In the Wheat Belly lifestyle, we look for opportunities to add to our prebiotic fiber intake to meet or exceed our target of 20 grams per day. Chia seeds are unusually rich in fiber, around 30-40% fiber by weight, mostly insoluble, around 10% soluble/prebiotic fibers and can add just a bit more prebiotic fiber to your daily intake.
In addition to fiber content, chia seeds contains other beneficial components that include:
- Linolenic acid—This is the plant-sourced form of omega-3 fatty acids. While only a modest quantity is converted to EPA (as in fish), linolenic acid provides unique health benefits of its own. 63% of the fat content of chia is linolenic acid, while 20% is the omega-6 linoleic acid, the remaining oleic (as in olive oil) and saturated fatty acids (which we do NOT avoid or minimize).
- Magnesium—Chia seeds are among the foods richest in magnesium with around 300 mg per 1/2 cup (dry)
- Potassium—Chia seeds contain around 340 mg potassium per 1/2 cup (dry)
- Polyphenols—These are the phytonutrients that provide some of the important benefits of plant foods. Chia is especially rich in kaempferol and quercetin.
Modest metabolic benefits develop with chia seed consumption including a reduction in postprandial (after-meal) blood sugars and modest reduction in blood pressure. While appetite is markedly reduced just by following the Wheat Belly lifestyle (due to elimination of appetite-stimulating gliadin-derived opioid peptides, no restrictions on fat or calorie intake, and no hyper/hypoglycemic blood sugar swings), appetite can be further reduced, satiety increased by consuming chia seed.

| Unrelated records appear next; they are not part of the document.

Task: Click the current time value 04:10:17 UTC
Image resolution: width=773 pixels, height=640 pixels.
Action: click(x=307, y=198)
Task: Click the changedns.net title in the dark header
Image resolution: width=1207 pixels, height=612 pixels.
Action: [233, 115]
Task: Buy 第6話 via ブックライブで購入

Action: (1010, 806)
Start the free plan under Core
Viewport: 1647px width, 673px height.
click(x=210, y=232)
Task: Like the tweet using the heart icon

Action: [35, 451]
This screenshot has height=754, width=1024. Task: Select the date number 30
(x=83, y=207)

Our L. reuteri yogurt that boosts oxytocin levels and thereby yields an age-reversing effect provides a great opportunity to add prebiotic fibers such as inulin or acacia powder or chia seeds. I like to add a teaspoon of inulin and 2 tablespoons of chia seeds to my 1/2-cup of L. reuteri yogurt. If you use whole chia seeds, let it sit for 1-2 minutes to allow the chia seeds to absorb water and soften. Adding chia seeds only provides around 1 gram of prebiotic fibers, but every little bit counts. In addition to adding it to your L. reuteri or other yogurt, you can also add a tablespoon or more to smoothies or shakes. Chia seed also make a wonderful pudding by mixing 1/4 cup ground or whole chia seeds per cup of liquid (coconut milk, half-and-half, almond milk), your choice of sweetener, berries, etc. Mix chia seeds into the liquid well, repeat when seeds have absorbed liquid; the mixture improves in consistency if stored in the refrigerator for a day or two. There are also chia seed-containing commercial drinks; just be careful, as many contain excessive sugar.
Note that ground or milled chia seeds may provide more benefit than whole seeds, probably by making the oils more available for absorption and/or exposure of more of the fiber content.
Just be aware that anyone with allergy to sesame seeds may also be allergic to chia seeds.